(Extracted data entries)
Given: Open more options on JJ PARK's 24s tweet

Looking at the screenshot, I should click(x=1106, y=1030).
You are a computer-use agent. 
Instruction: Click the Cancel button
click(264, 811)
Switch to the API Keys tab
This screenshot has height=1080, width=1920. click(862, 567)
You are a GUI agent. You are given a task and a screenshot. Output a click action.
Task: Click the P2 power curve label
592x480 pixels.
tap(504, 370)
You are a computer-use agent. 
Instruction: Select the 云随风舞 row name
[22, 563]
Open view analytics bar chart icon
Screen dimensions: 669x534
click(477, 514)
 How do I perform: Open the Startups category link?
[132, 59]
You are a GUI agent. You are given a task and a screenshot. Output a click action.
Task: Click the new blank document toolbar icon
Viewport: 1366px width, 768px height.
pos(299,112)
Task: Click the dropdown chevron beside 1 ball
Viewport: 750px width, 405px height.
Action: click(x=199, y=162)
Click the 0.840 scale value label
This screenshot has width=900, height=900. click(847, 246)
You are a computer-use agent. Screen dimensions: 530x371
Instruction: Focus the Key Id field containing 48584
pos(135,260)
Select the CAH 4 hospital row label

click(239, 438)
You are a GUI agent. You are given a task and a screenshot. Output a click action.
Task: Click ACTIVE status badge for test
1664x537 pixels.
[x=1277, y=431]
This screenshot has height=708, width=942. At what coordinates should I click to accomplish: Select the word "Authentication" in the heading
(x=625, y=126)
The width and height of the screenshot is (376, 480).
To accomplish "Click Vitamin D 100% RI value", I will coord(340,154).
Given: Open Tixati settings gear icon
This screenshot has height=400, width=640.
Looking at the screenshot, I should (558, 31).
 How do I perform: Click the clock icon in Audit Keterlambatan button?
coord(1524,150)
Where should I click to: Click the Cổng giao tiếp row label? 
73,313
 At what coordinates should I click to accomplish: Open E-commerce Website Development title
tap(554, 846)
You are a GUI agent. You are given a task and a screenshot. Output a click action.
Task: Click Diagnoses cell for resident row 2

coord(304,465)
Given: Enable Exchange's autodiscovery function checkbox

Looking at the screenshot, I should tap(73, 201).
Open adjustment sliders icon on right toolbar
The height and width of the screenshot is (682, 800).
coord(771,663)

● **Your instructions**:
Copy the lines of the material verbatim, starting at the line with "Click the 0.840 scale value label" and ending with, and including, the line with "click(239, 438)".

● **Output of the task**:
Click the 0.840 scale value label
This screenshot has width=900, height=900. click(847, 246)
You are a computer-use agent. Screen dimensions: 530x371
Instruction: Focus the Key Id field containing 48584
pos(135,260)
Select the CAH 4 hospital row label

click(239, 438)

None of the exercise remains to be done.